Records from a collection
▼

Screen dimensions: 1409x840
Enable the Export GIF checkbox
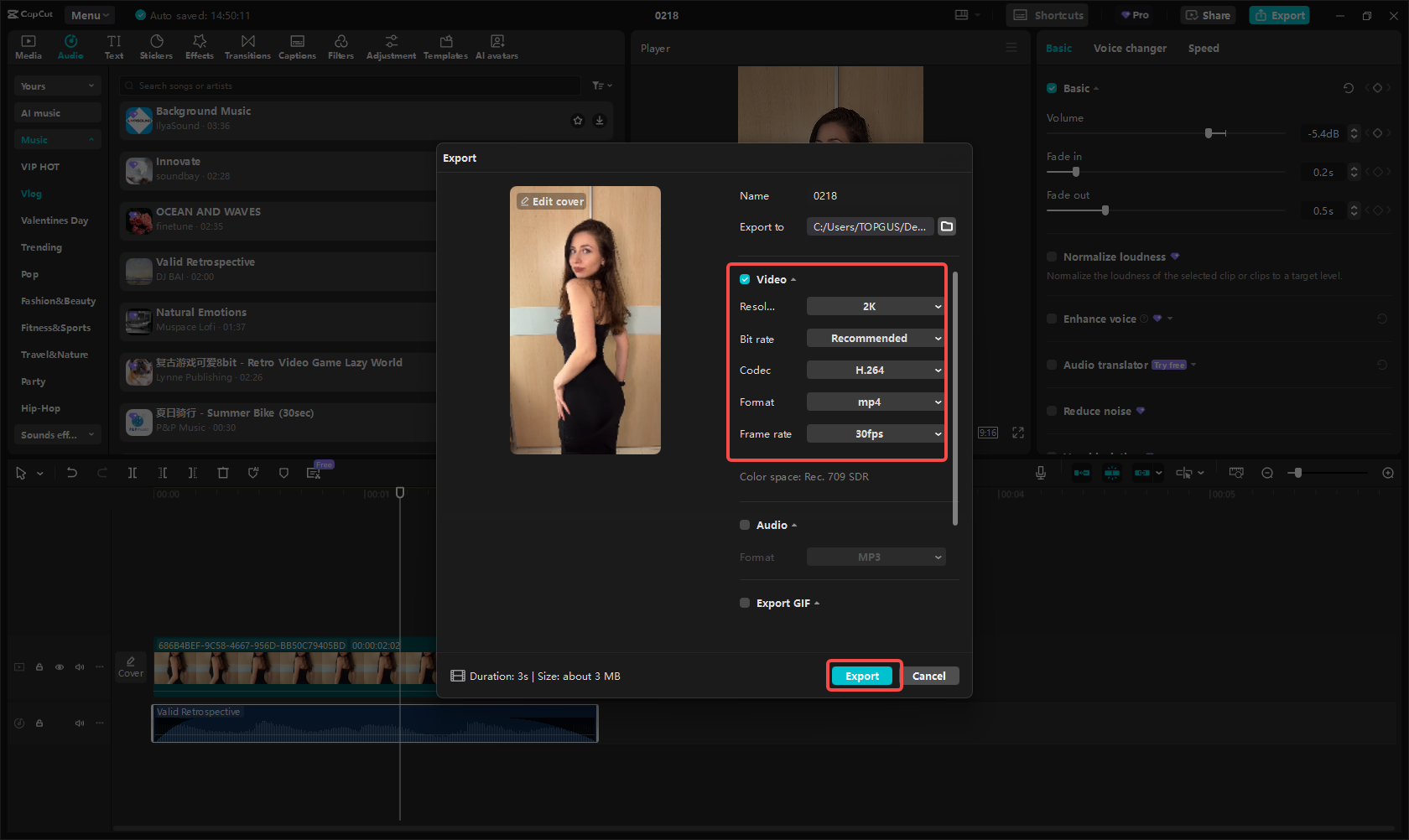click(745, 603)
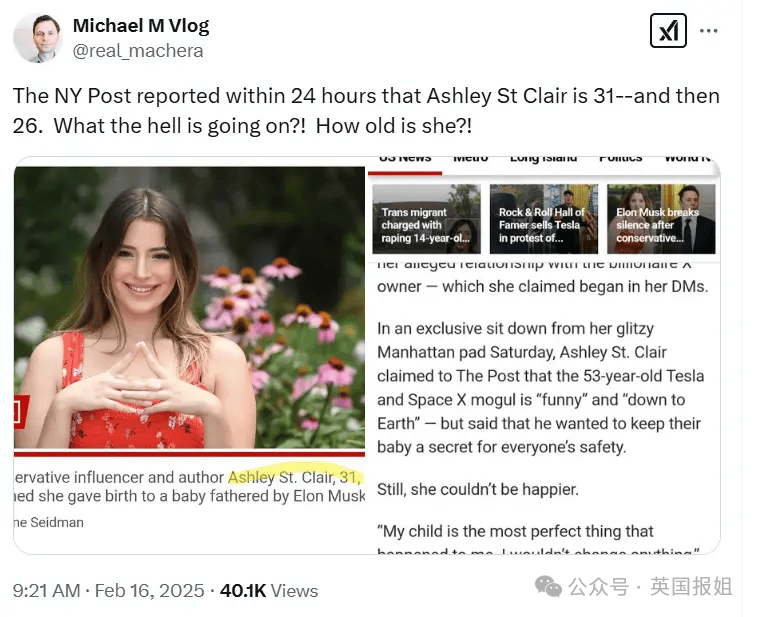Open the Trans migrant charged article thumbnail

click(x=426, y=219)

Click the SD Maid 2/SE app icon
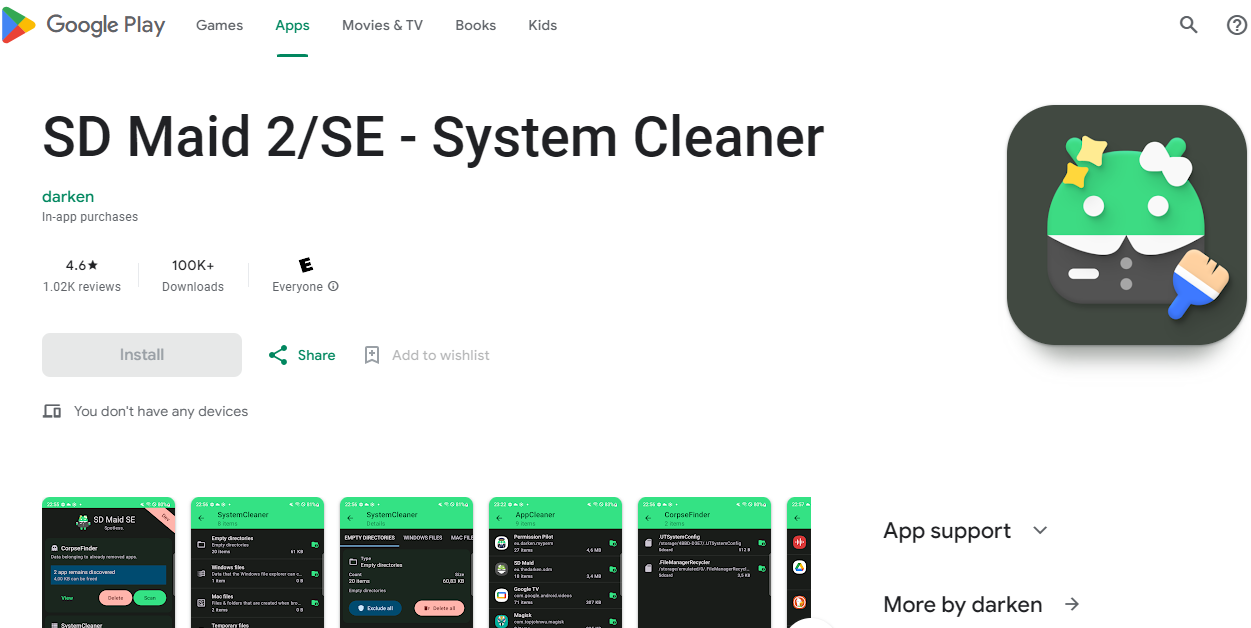[1125, 225]
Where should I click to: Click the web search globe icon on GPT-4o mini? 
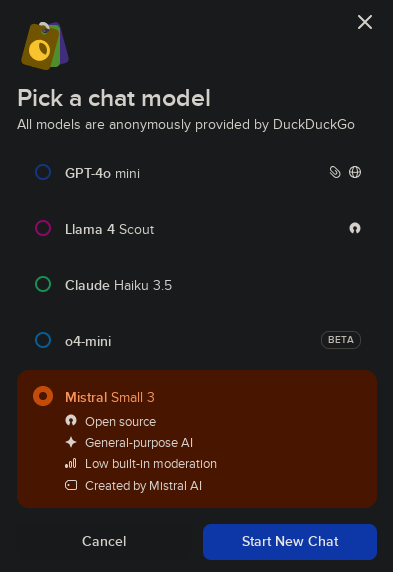[x=355, y=172]
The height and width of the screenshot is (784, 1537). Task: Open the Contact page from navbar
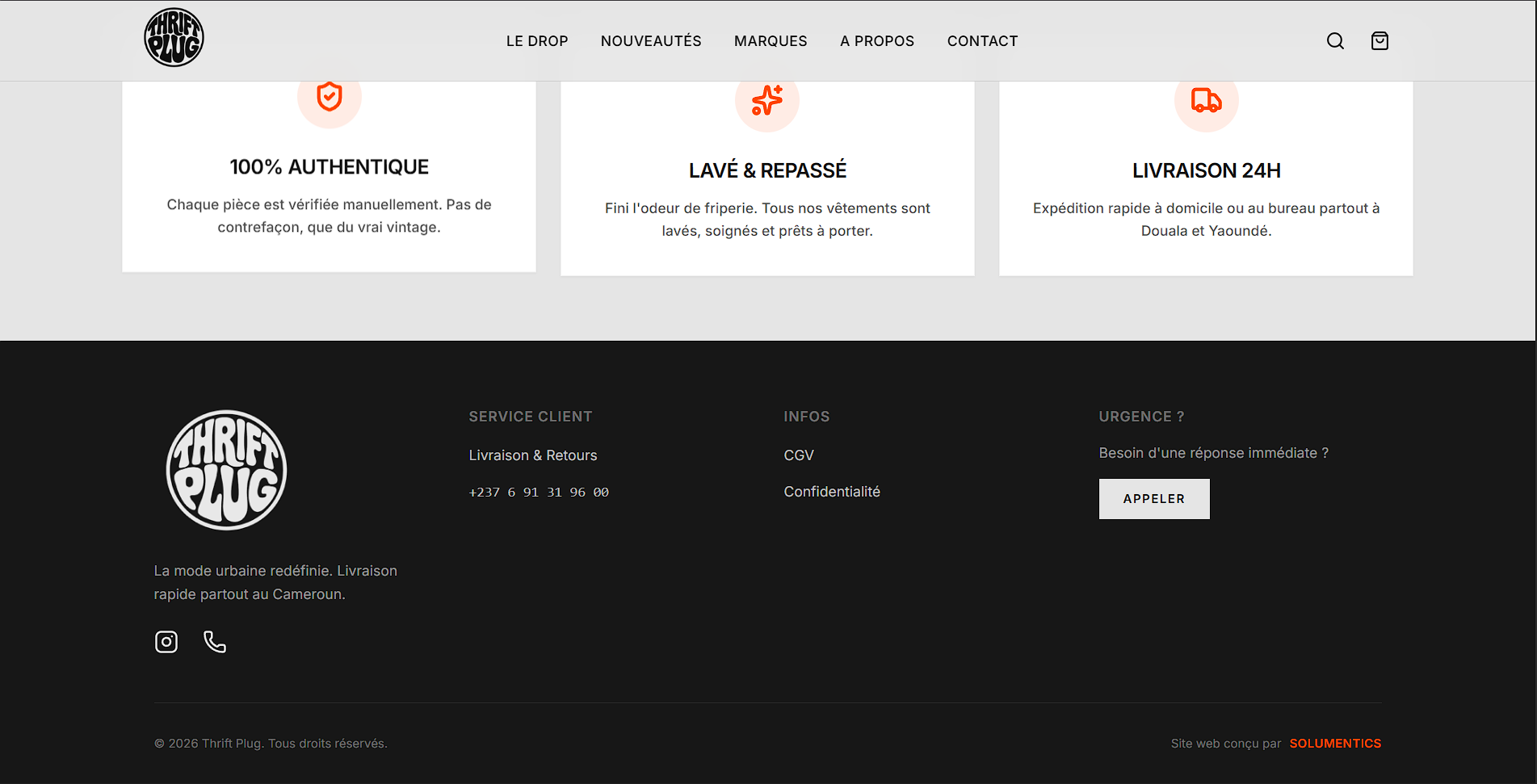point(982,41)
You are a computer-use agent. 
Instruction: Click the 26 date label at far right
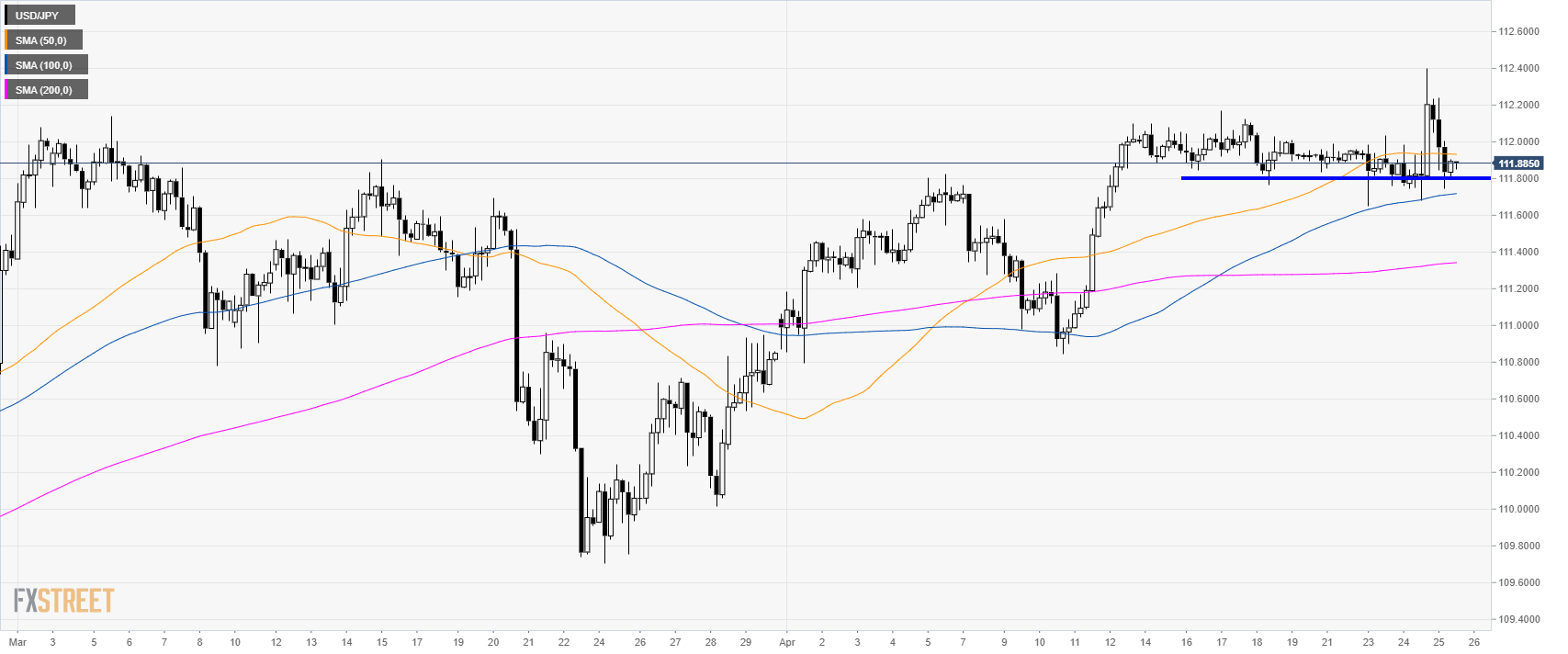click(x=1473, y=642)
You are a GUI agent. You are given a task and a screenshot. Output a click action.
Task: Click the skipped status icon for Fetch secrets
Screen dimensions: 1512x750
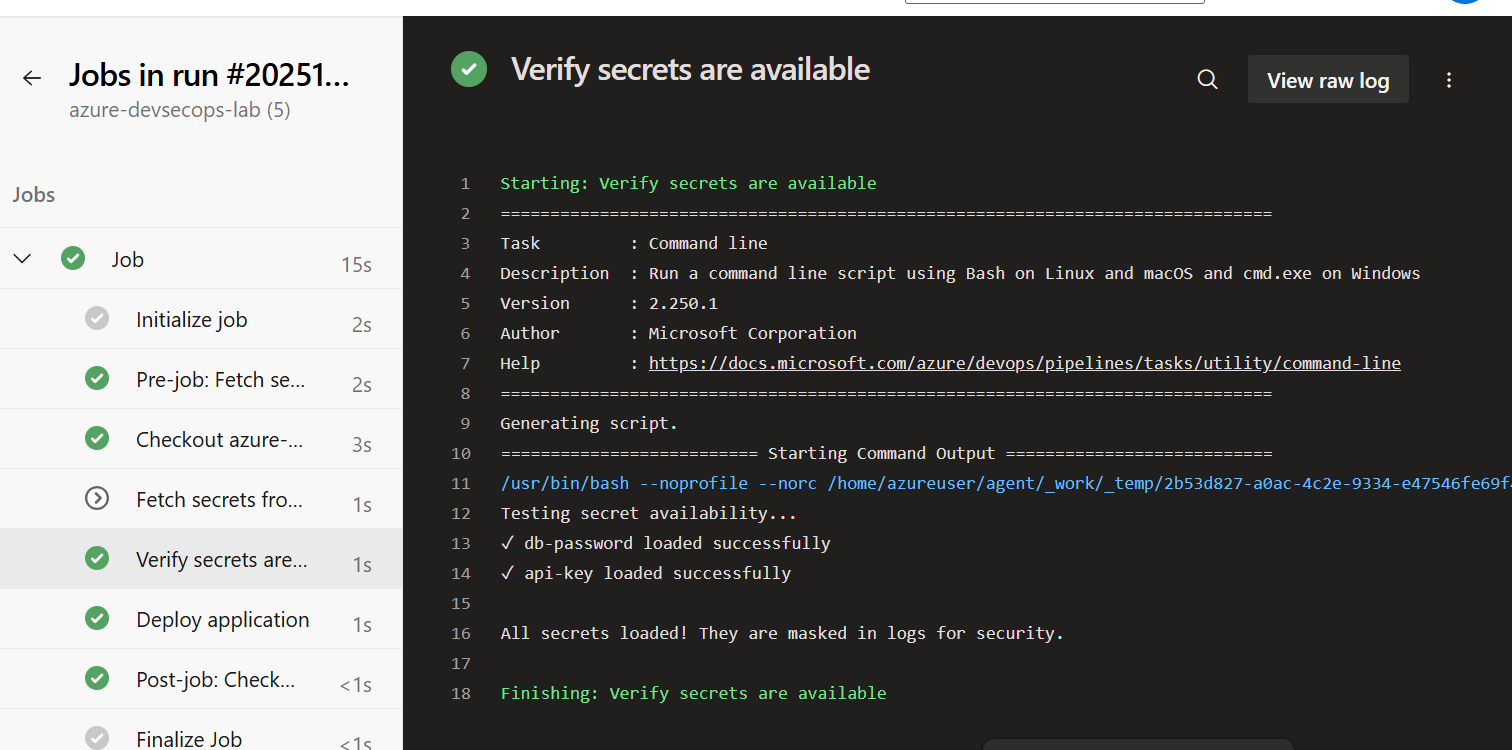(97, 499)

▲

Only the lines starting at the one that holds "You are a GUI" and ending at the last line of the data belong in your answer. Please set them down exactly and omit the pictures.

## REPLY
You are a GUI agent. You are given a task and a screenshot. Output a click action.
Task: Click the skipped status icon for Fetch secrets
Screen dimensions: 1512x750
(97, 499)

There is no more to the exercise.